* **EXERCISE**:
For the material below, return exactly the lines starting at the line containing "Click the На" and ending at the line containing "Click the Patch", both ends included, and no others.

* **SUPPLIED RECORDS**:
============
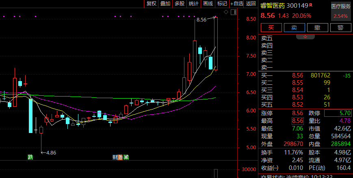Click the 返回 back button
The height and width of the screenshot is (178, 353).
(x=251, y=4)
============
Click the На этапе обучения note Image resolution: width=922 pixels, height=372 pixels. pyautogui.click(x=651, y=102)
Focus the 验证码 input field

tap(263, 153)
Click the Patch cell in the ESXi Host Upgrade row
============
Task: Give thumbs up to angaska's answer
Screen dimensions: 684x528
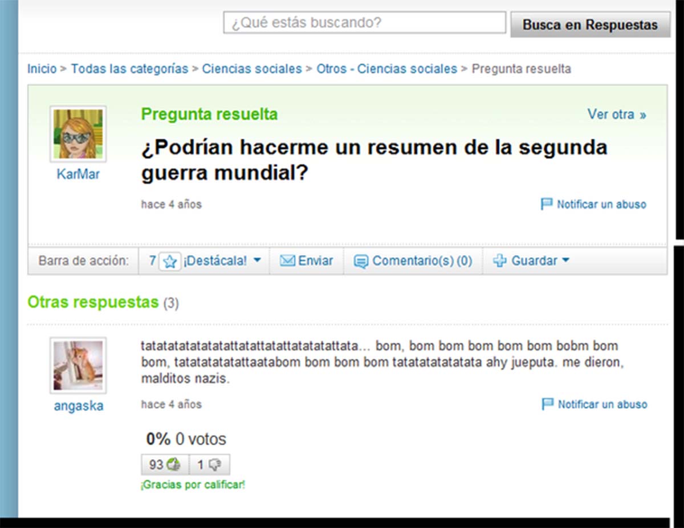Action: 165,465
============
* **PROBLEM SOLUTION**:
Click the На этапе обучения note Image resolution: width=922 pixels, height=372 pixels. pyautogui.click(x=651, y=102)
Focus the 验证码 input field

tap(263, 153)
Click the Patch cell in the ESXi Host Upgrade row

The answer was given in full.